Faire vérifier votre dossier
Vous avez reçu un rapport d'expertise ou une proposition d'indemnité après un arrêté de catastrophe naturelle et l'écart avec vos devis vous paraît difficile à expliquer. Envoyez-nous le rapport et vos devis : nous regardons sur quoi repose l'écart, si la cause retenue tient et si le chiffrage est complet. Si la proposition est correcte, nous vous le disons aussi.
Pour aller plus loin : les 4 recours en cas de désaccord avec l'expert d'assurance et la tierce expertise, mode d'emploi, la procédure prévue au contrat quand les deux experts ne convergent pas.
Questions fréquentes
Combien de temps ai-je pour déclarer après la publication de l'arrêté ?
Trente jours à compter de la publication de l'arrêté interministériel au Journal officiel. Ce délai a été allongé : il était de dix jours auparavant. Rien ne vous oblige toutefois à attendre l'arrêté pour prévenir votre assureur — une déclaration faite dès le sinistre, complétée ensuite, place votre dossier plus tôt dans la file.
Quel est le montant de la franchise catastrophe naturelle ?
Pour un bien à usage d'habitation, elle est de 380 €. Elle passe à 1 520 € pour les dommages causés par les mouvements de terrain différentiels consécutifs à la sécheresse et à la réhydratation des sols. Pour les biens à usage professionnel, elle est de 10 % du montant des dommages avec un minimum de 1 140 €, porté à 3 050 € en sécheresse.

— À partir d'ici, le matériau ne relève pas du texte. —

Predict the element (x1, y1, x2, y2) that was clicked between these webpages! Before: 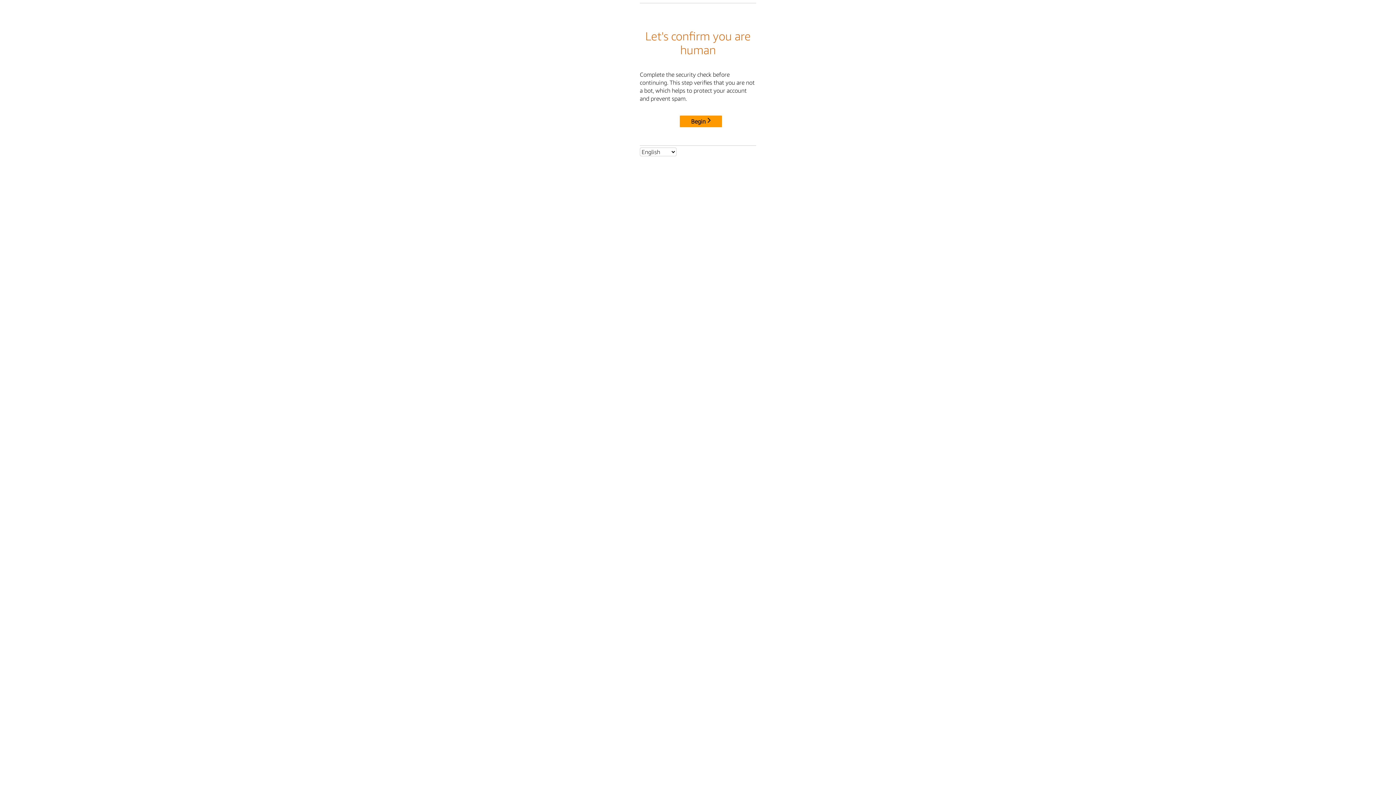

Puis-je racheter cette franchise ?
Non. La franchise catastrophe naturelle est fixée par arrêté ministériel et elle n'est pas rachetable : aucun contrat ne peut la supprimer, quel que soit le niveau de garantie souscrit. C'est une différence de nature avec la franchise tempête ou dégât des eaux, qui est contractuelle et donc négociable à la souscription.
Dans quels délais l'assureur doit-il payer ?
L'article L125-2 du Code des assurances enchaîne plusieurs délais depuis la réforme du 8 février 2023. L'assureur a un mois, à compter de votre déclaration ou de la publication de l'arrêté, pour vous informer des modalités de mise en jeu des garanties et ordonner une expertise s'il l'estime nécessaire. Il a ensuite un mois pour formuler sa proposition, à compter de la réception de votre état estimatif ou du rapport définitif d'expertise. Une provision doit vous être versée dans les deux mois suivant la remise de l'état estimatif, et l'indemnité dans les vingt et un jours suivant votre accord sur la proposition.
La tempête est-elle une catastrophe naturelle ?
Non, sauf cas particulier. Les dommages dus au vent relèvent de la garantie tempête, obligatoire dans tout contrat couvrant l'incendie au titre de l'article L122-7. Le régime catastrophe naturelle ne reprend la main que pour les événements cycloniques dont les vents ont atteint 145 km/h en moyenne sur dix minutes ou 215 km/h en rafales.
Que signifie « cause déterminante » et pourquoi est-ce le point qui bloque ?
L'article L125-1 réserve la garantie aux dommages dont la cause déterminante est l'intensité anormale d'un agent naturel. L'arrêté reconnaît l'événement pour la commune ; il ne dit pas que vos dommages en découlent. Un défaut de construction, une canalisation qui fuit ou un désordre antérieur peuvent être opposés comme cause réelle. C'est sur ce terrain technique, et non sur le principe, que se jouent la plupart des refus.
Que faire si ma commune n'est pas reconnue ?
L'arrêté est pris commune par commune, sur demande du maire. Si la vôtre n'a pas déposé de demande, signalez-lui votre sinistre : elle peut le faire, et les demandes se déposent par vagues. Si la reconnaissance a été refusée, la décision est motivée et peut faire l'objet d'un recours gracieux puis contentieux. En parallèle, vérifiez si un autre volet du contrat couvre les dommages.
Quel est le délai de prescription pour agir ?
Deux ans en règle générale, au titre de l'article L114-1 du Code des assurances. Il monte à cinq ans pour les dommages liés à la sécheresse reconnus en catastrophe naturelle. Ce délai ne se suspend pas parce que la discussion se prolonge avec l'assureur : il faut l'interrompre par les moyens prévus par le texte.